At first, the idea of installing towers with slides, light shows and miniature golf courses, even for a limited time at these historical holy buildings seems sacrilegious. But on second thought, is it really any different than our local churches inviting kids to take candy from strangers during a “Truck or Treat” event in October or transforming a church’s sanctuary into a themed world for “Vacation Bible School?” The Reverend Canon Andy Bryant doesn’t think so. He resides at Norwich Cathedral which has been around since 1145.
“We have one of the greatest collections of medieval roof bosses anywhere in northern Europe. The trouble is they are so high up that most people never get a chance to really appreciate them,” he told CNN recently about his idea of putting up a giant tower with a slide inside the cathedral.
“And so was born the idea — could we get people up higher to these roof bosses and so appreciate that they are exquisite art as they are the most beautiful pieces of stone carving but also the story that’s captured within them, which is the story of the Bible.”
The amusement park ride, known as a helter skelter, has been put in place temporarily as part of the church’s “Seeing It Differently” program.
“Take a ride on our slide and enjoy a journey of discovery. A 50ft helter skelter is set to spring up in the Nave as part of the Seeing It Differently project which aims to give people the chance to experience the Cathedral in an entirely new way,” says the church’s website. Visitors “will be treated to unique views of the Cathedral and its famous medieval roof bosses before enjoying a helter skelter ride like no other!”

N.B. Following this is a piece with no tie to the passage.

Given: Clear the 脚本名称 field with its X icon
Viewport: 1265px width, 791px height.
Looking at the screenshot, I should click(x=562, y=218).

Other activities have been set up there including invitations to lie down on the floor and look up at the Cathedral’s ceiling, reading the Bible inside a “Bible Box” and be completely surrounded by the Word of God, a labyrinth and more. And don’t think that the church is getting rich off tourists. All events are free, except for the helter skelter which is £2 per person.
If heights are not your thing, you might want to check out the bridge-themed Adventure Golf Course set up inside the Medieval Nave of Rochester Cathedral in Kent. The church states that the course was designed to encourage young people about the engineering behind bridges.
“For over 1,400 years, Rochester Cathedral has been a centre of learning for the community. By temporarily installing an educational adventure golf course we aim to continue that mission, giving people the opportunity to learn while they take part in a fun activity, in what for many might be a previously un-visited building,” says Revd. Rachel Phillps, Canon for Mission and Growth. “We hope that, while playing adventure golf, visitors will reflect on the bridges that need to be built in their own lives and in our world today.”
The 9-hole course features a different bridge for each hole including original Roman bridge at Rochester, and the Queen Elizabeth II Bridge at Dartford with more information posted.
“At first sight it’s quite shocking,” said Peter Scholey, 70, a retired headteacher reports Yahoo Sports. “But if you stop and think about it… it’s no different to how it was in the Middle Ages,” pointing out people back then would bring animals and hold markets in cathedrals.
“Why not? I think it’s really interesting,” his wife, Brigid Allen, added.
And then there’s Lichfield Cathedral offering what is perhaps the most sophisticated option, an exhibition known as SPACE: God, the Universe and Everything, back for its third year. This walking journey within the Cathedral reveals the universe, galaxies, space, creation and light according to the website.
“The human instinct is to travel, explore and discover. More profoundly, Christianity steers all believers along a path throughout life. We have no permanent home on Earth; we are pilgrims (wanderers) and strangers until we are at home with God,” says the church on its website. “The cathedral floor will be one huge map of the moon’s surface and the spiritual/moral question will be contained in ‘one small step’ – what can each of us do for the betterment of the cosmos?”
The spectacle looks amazing and features sounds, music and moving images during the presentation taking up to an hour to fully experience the event.
Suddenly your Indiana Jones-themed VBS doesn’t sound so outlandish does it?